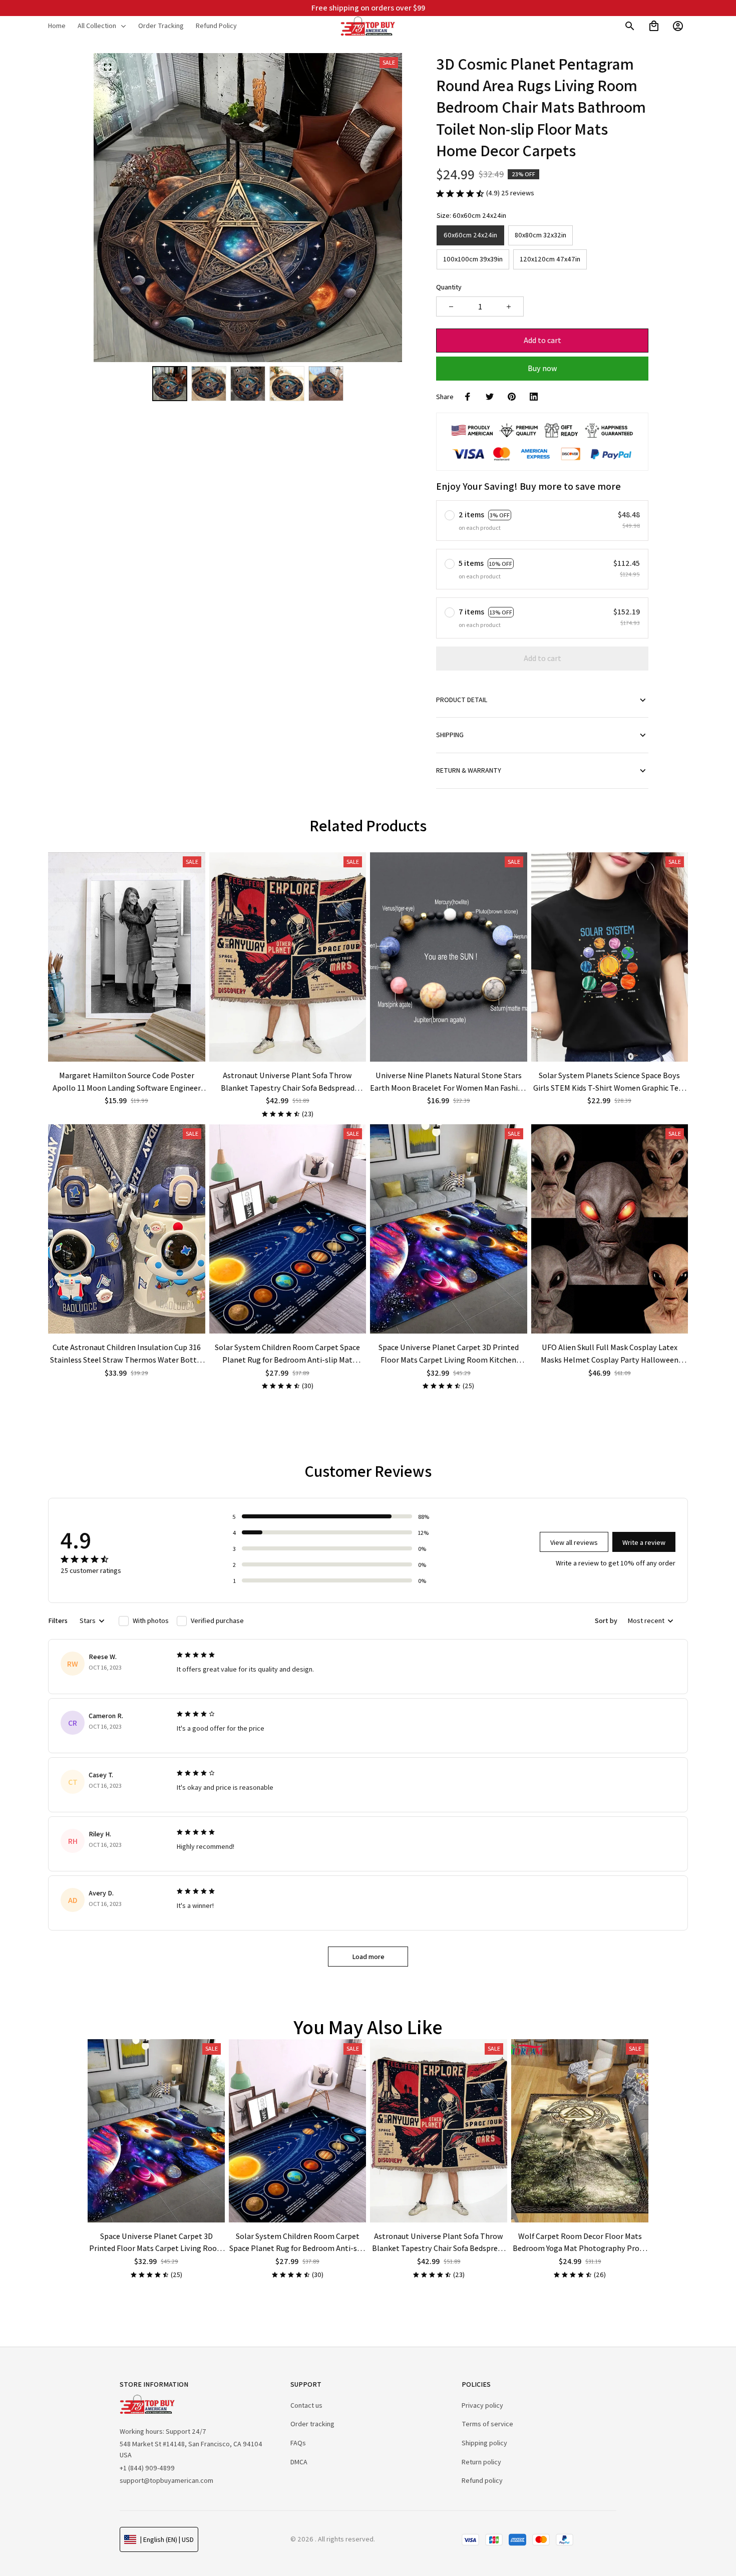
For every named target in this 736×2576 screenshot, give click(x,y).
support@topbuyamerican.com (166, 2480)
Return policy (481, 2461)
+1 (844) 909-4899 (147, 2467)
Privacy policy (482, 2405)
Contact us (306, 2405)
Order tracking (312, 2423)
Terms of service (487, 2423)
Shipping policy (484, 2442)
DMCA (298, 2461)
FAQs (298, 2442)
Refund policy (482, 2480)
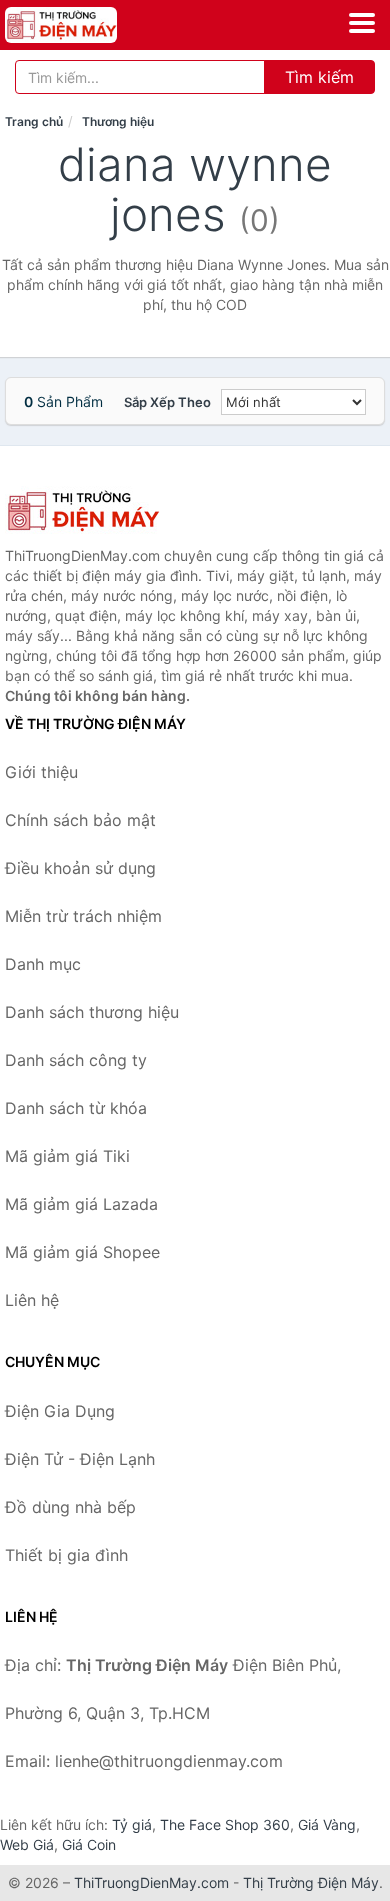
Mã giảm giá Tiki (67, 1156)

WORK ITEM: Return only what lies between the line containing "Terms of service (487, 2423)" and the last line of the listing, those two lines included, exactly as written and with no pictures.

WRITTEN SOLUTION:
Terms of service (487, 2423)
Shipping policy (484, 2442)
DMCA (298, 2461)
FAQs (298, 2442)
Refund policy (482, 2480)
Mã giảm giá Tiki (67, 1156)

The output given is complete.